其祠,必作歌樂鼓舞以樂諸神。屈原放逐,竄伏其域,懐憂苦毒,愁思沸鬱。
出見俗人祭祀之禮,歌舞の樂,其詞鄙陋。因為作九歌之曲,上陳事神之敬,
下見己之冤結,託之以風諌。故其文意不同,章句雑錯,而廣意義焉。
九歌は、屈原が作ったものである。
昔、楚国の郢都の南方、?水と湘水の間にある邑は、その風俗として霊魂を信じて祠を建てるのを好んでいた。

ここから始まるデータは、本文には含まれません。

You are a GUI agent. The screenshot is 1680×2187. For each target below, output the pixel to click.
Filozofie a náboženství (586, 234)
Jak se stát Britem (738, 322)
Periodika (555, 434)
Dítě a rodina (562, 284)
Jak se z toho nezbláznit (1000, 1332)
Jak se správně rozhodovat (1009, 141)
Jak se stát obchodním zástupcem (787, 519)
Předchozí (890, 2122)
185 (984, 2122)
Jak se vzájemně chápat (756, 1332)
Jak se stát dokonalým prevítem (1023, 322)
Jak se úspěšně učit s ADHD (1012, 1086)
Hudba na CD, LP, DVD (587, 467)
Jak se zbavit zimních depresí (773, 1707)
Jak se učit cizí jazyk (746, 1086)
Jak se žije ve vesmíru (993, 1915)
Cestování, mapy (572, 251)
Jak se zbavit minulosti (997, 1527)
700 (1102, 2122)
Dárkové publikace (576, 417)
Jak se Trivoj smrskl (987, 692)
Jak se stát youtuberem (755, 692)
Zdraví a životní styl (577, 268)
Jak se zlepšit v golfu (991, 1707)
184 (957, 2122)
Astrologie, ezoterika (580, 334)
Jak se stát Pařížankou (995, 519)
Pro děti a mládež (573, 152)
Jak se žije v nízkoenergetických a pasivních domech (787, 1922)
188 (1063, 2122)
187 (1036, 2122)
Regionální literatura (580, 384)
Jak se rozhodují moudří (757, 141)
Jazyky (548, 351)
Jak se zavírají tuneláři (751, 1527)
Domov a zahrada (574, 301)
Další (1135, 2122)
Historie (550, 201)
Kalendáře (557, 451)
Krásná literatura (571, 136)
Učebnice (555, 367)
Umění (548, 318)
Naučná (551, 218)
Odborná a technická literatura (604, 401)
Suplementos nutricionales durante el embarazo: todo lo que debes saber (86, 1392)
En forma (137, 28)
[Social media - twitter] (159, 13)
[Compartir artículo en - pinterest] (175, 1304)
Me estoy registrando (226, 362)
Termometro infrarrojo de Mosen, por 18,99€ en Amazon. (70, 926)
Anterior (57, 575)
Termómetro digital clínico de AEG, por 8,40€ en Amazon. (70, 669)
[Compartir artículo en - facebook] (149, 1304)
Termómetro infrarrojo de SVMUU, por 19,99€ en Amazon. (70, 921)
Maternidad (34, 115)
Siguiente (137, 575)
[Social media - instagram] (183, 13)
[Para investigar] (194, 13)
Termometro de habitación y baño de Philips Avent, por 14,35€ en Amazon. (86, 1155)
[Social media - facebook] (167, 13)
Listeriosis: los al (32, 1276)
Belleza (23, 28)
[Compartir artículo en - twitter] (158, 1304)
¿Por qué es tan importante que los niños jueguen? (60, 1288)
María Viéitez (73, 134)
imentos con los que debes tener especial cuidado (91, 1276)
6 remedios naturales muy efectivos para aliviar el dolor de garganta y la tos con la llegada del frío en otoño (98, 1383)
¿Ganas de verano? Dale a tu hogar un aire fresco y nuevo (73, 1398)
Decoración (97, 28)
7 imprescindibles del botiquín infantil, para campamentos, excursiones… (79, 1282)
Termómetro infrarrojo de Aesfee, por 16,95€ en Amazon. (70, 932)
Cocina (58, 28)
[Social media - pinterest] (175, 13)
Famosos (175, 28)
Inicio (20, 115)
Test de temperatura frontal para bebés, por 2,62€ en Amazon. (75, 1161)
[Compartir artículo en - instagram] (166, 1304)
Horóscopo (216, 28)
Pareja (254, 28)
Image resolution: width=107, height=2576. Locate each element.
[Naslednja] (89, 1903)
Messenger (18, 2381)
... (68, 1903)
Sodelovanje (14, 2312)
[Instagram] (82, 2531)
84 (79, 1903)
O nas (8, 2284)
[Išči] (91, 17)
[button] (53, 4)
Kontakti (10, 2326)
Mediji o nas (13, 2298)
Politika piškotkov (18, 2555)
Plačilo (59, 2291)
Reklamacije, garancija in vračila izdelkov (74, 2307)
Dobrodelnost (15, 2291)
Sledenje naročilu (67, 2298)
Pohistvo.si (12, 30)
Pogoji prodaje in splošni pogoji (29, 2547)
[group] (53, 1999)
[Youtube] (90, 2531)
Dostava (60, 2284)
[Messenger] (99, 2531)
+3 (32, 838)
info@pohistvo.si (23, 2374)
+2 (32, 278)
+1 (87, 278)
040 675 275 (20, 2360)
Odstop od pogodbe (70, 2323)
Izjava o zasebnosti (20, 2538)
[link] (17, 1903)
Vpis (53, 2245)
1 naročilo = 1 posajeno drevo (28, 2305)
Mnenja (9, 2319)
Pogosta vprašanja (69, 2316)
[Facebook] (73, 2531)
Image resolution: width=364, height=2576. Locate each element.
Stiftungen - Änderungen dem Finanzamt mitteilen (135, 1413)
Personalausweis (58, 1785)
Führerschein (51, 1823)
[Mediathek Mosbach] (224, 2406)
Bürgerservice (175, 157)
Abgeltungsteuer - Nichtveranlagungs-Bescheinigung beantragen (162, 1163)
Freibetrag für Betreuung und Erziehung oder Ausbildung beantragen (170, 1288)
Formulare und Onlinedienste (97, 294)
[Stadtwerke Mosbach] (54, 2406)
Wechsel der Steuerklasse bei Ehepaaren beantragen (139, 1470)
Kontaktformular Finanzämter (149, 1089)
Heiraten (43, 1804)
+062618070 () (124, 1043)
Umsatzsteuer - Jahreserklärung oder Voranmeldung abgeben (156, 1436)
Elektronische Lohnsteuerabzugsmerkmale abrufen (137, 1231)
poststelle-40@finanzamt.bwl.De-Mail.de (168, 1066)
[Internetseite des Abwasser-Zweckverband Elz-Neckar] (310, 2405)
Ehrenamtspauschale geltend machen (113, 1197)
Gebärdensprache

その祠は、必ず歌楽と鼓舞を伴い、それをもって諸々の神を楽しませていた。
屈原が放逐された時、この地域に逃れて隠れ、
憂いを抱いて気の毒に苦しみ、悲しい物思いはいつまでも沸き起こっていた。
ようやく外に出て周りを見れば、民衆の祭祀の体裁、歌舞の音楽、祝詞は野蛮である。
そのために九歌の曲を作り、上は神に仕えて敬う旨を陳べ、下は自己の無実の恨みを含み、
これを風説に託して諫言とした。そのために九歌の文はごちゃごちゃしていて、章句はさまざまで、
さまざまな解釈の余地があるのである。
後漢・王逸『楚辞章句』
読み取れること:
もともと原型となる祭祀の歌があり、何らかの手が加えられて成立した
『楚辞賞句』でも、また一般的にも九歌の作者は屈原とされているが、
実はそれを証明する根拠はなく、伝説の域を越えない。
屈原は古い楚の文化の象徴であり、シャーマニズムによって信仰されていた諸「水神」を代表する形で、
九歌等の楚辞に収められた歌謡の作者として個人名が当てはめられたのではないか。